The New Mexico Supreme Court denied a request to determine the constitutionality of the Energy Transition Act (ETA) on Tuesday. The decision was released without an opinion. In August, the advocacy nonprofit New Energy Economy (NEE) filed a writ of mandamus asking the Court to rule on whether portions of the ETA are unconstitutional. The […]

Supreme Court declines to rule on constitutionality of ETA

The New Mexico Supreme Court denied a request to determine the constitutionality of the Energy Transition Act (ETA) on Tuesday. The decision was released without an opinion.

In August, the advocacy nonprofit New Energy Economy (NEE) filed a writ of mandamus asking the Court to rule on whether portions of the ETA are unconstitutional. The writ alleges that wording in the ETA removes the Public Regulation Commission’s (PRC) regulatory oversight of Public Service of New Mexico (PNM) and proposed rate increases.

New Energy Economy’s executive director, Mariel Nanasi, announced the court decision at a panel discussion in Santa Fe Tuesday evening. 

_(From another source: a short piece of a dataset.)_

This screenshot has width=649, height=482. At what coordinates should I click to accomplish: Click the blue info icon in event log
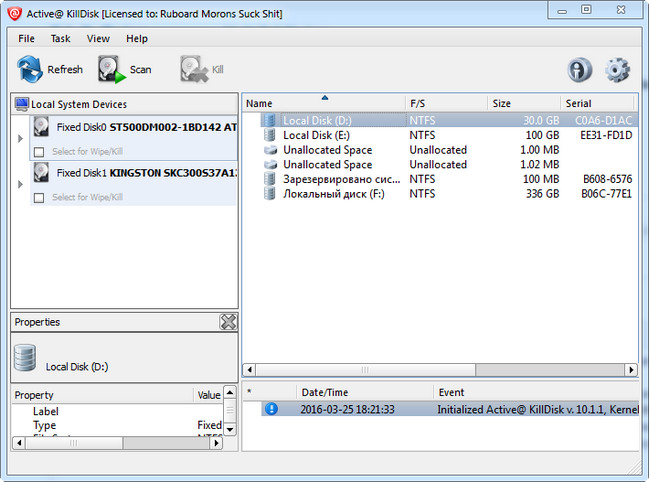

“We believe the ETA is unconstitutional, especially in regards to its eviscerating the regulatory authority [of the PRC],” Nanasi said. “PNM faces no competition. In exchange for that, they are to be regulated. That is the regulatory compact. If you remove regulatory oversight, no one is protected.”

The court’s decision is likely not an end to the issue. Nanasi told NM Political Report that NEE plans to further pursue the constitutional challenge and will file a lawsuit later this month.

RELATED: Suit alleges ETA a ‘deregulation law’ for PNM

PNM is an investor-owned utility that operates as a monopoly in parts of New Mexico. The PRC is the body that regulates PNM and approves or denies PNM’s requests to raise electricity rates for its customers. NEE’s writ points to a key line in the ETA that states the PRC is required to allow and may not disallow “recovery of any undepreciated investments or decommissioning costs by a utility.”

NEE argued that provision enables PNM to increase rates to pay for costs associated with undepreciated investments or decommissioning costs without oversight from the PRC.

The question of the PRC’s authority to regulate PNM has come to a head in recent months as the utility gears up to close the San Juan Generating Station outside Farmington. PNM announced its intention to close the plant in 2017, but the company filed a consolidated application for abandonment, securitization and replacement power in July, just weeks after the Energy Transition Act went into effect. 

The PRC voted to split the consolidated filing into two dockets in order to add the abandonment and securitization portions of PNM’s proposal to an existing docket the Commission had opened earlier in the year. Doing so would prevent the ETA from applying to PNM’s abandonment and financing plans for the San Juan Generating Station.

PNM filed its own petition with the state Supreme Court in August, asking the court to determine that the ETA “applies to all aspects of PNM‘s abandonment, financing and replacement petition filed on July 1,” Ray Sandoval, director of corporate communications and brand management at PNM, told NM Political Report. “We are hopeful that the court will favorably consider our petition and confirm our position that the Energy Transition Act is the law of New Mexico and applies to all our San Juan abandonment filing.”